What tools do you use to measure your MTTR as the Ops Team?

Charming Borg

8/29/23, 8:28 AM

and do you measure it at all?

My problem is that when outage is alerted, it feels waste of time to create a JIRA ticket first, so I start solving it right away. Besides, some outages are solved by workarounds first and then revisited to solve them properly.

0 + 0

outage

measurement

Score:1

Server

Rob

8/29/23, 3:01 PM

"My problem is that when outage is alerted, it feels waste of time to create a JIRA ticket first"

That is of course easily solved, most alert systems can raise several alerts at the same time and one of those alerts can be the automatic creation of a Jira ticket.

Part of closing that Jira ticket can then be the administrative task of recording (in whatever way/system is suitable for you) what you agree upon as the repair time.

(Already implied but let me state that explicitly: the ticket resolution time tracked by your ticketing system is not the same as the time-to-repair.)

When ticket resolution times are important and a performance metric themselves, you may want close that automatically generated ticket for the outage immediately after the outage has been resolved.
When you start a root-cause analysis (RCA) investigation use a related but new problem investigation ticket #XYZ (which has different performance criteria and gets reported on differently than tickets regarding outages.).

Depending on the RCA outcomes you may start work on a permanent fix / mitigation measures that you track in a different way again, depending on what needs to be done.

0 + 0

Charming Borg

8/29/23, 3:47 PM

Theoretically I could create JIRA tickets, but I'm getting quite a lot of false positives and so then I would need to go to JIRA all the time and mark of them as WontFix. Also, do you really use JIRA for your MTTR report? I agree I could do it theoretically, but I'm not sure how well it would work in practice.

Rob

8/29/23, 4:08 PM

False positives in your alerting are a separate issue, but we do generate incidents for every alert (in a ticketing system other than Jira). Time to repair means different things to different people and businesses, resolving the outage is often done by a restart, fail-over to a back system etc. For some that is the repair, but for others the actual repair includes performing the RCA, tracking down the bug, fixing that in code, the whole QA cycle until finally a release is deployed into production.

Rob

8/29/23, 4:11 PM

We report automatically on ticket resolution times and also on availability and the duration of outages but not on MTTR . Many things are easy fixes, but others simply take a long time (and have little priority)

Elon Musk

I sit in a Tesla and translated this thread with Ai:

EN: What tools do you use to measure your MTTR as the Ops Team?

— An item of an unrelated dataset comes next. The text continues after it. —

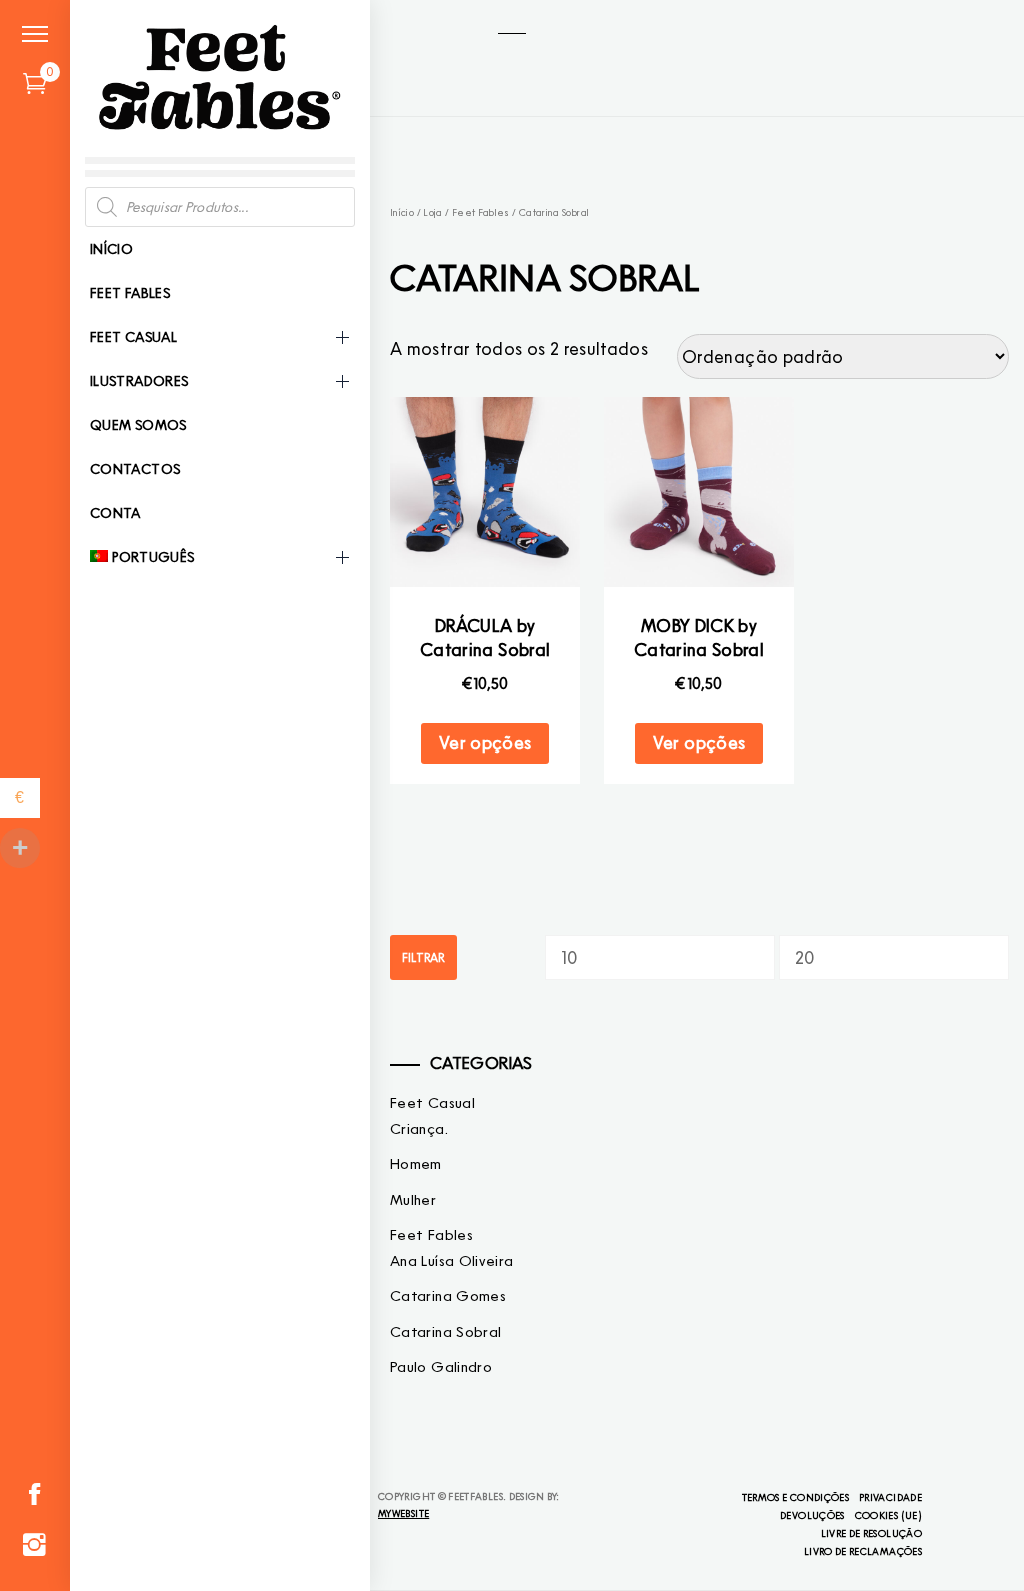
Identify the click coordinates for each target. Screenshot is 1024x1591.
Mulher (413, 1200)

TH: คุณใช้เครื่องมือใดในการวัด MTTR ของคุณในฐานะทีมปฏิบัติการ

RO: Ce instrumente folosiți pentru a vă măsura MTTR-ul ca echipă de operațiuni?

RU: Какие инструменты вы используете для измерения MTTR в качестве оперативной группы?

VI: Bạn sử dụng công cụ nào để đo lường MTTR của mình với tư cách là Nhóm vận hành?

Post an answer

Most people don’t grasp that asking a lot of questions unlocks learning and improves interpersonal bonding. In Alison’s studies, for example, though people could accurately recall how many questions had been asked in their conversations, they didn’t intuit the link between questions and liking. Across four studies, in which participants were engaged in conversations themselves or read transcripts of others’ conversations, people tended not to realize that question asking would influence—or had influenced—the level of amity between the conversationalists.